One of the largest issues, both politically and budgetarily, that the Legislature had to grapple with this year was whether to fully fund the pay and benefit increases negotiated by former Gov. Jay Inslee’s administration and unions representing the state’s workers. 

In the end, most of those workers got all they bargained for, which is a major win for Mike Yestramski, head of the Washington Federation of State Employees, his members, and organized labor writ large. Both Gov. Bob Ferguson and Senate Democrats proposed some form of haircut on those contracts, but House Democrats sided with the unions and ultimately prevailed. 

No word on whether Ferguson and Yestramski will hug it out after the labor leader called the governor a “ratfink” for courting the union’s endorsement during his campaign and then proposing a series of unpaid furlough days that would have taken $300 million out of their pockets. 

PQ

Tenants (at least in the short term)

Debts came due this session for Democrats after leaving tenants at the altar two years running. The Year of Housing 3.0 bought hard-pressed renters some peace of mind, however fleeting.

This year’s rent cap bill is as much an upshot of the Legislature’s leftward tilt as the harrowing scope of our housing crisis. Seattle recently made the list of priciest cities in America to rent in and Puget Sound’s outlying communities aren’t too far behind. Eviction filings are reaching all-time highs, outpacing the rest of the nation.

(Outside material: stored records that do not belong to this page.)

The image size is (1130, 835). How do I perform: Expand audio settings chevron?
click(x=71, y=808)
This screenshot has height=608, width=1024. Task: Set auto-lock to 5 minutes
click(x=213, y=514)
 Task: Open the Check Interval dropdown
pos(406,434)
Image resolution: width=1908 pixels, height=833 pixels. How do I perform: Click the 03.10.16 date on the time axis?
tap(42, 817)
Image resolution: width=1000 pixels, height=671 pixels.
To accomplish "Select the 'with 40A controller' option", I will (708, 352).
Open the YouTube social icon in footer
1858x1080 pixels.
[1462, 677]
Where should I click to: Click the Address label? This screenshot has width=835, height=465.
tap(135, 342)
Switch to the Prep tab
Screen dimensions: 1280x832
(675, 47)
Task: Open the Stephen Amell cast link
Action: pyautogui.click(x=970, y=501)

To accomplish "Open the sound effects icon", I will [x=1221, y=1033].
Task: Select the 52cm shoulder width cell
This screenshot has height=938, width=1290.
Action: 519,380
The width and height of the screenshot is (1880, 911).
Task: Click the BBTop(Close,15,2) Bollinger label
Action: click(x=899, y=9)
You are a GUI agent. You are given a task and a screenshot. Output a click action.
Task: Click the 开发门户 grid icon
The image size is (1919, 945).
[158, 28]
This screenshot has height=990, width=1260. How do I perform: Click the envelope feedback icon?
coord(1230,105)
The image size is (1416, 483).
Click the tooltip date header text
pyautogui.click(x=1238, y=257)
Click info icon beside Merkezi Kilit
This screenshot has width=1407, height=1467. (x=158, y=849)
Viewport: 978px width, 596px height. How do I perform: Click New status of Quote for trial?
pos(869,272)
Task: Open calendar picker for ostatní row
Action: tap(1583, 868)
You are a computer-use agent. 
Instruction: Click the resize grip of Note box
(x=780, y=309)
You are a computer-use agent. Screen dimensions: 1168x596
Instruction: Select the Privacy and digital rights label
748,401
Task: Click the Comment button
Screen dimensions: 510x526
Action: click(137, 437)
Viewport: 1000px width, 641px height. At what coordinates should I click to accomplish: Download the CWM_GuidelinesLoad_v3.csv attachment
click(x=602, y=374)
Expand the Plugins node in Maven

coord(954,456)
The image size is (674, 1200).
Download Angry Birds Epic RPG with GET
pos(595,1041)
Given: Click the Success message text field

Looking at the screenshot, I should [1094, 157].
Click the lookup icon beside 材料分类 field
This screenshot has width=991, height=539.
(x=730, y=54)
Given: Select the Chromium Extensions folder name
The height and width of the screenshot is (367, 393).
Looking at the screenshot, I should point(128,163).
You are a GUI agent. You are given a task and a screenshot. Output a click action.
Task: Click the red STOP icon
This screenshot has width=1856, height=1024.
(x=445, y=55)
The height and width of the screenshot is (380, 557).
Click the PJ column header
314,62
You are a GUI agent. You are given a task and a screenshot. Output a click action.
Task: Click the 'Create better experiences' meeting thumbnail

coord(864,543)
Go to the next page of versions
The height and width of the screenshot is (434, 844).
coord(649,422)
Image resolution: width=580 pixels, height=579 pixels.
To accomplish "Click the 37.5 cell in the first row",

House Bill 1217 sets the ceiling higher than its cheerleaders wanted. A hard cap of 10% is still a lot of dough for a lot of tenants. That’s not to mention its effect on the housing market. But it beats nothing if the roof over your head right now is your only option. 

Tim Gruver

Big Tech and its billionaires

A few weeks back, the metaphorical fiscal guns of the Senate Democrats revenue package were firmly trained on Microsoft’s sprawling Eastside campus and the uber-affluent communities nearby. 

A payroll tax on companies that employ highly paid nerds would have hit tech’s bottom line hard, and a wealth tax would have sheared its executives, investors, and stock-rich retirees. 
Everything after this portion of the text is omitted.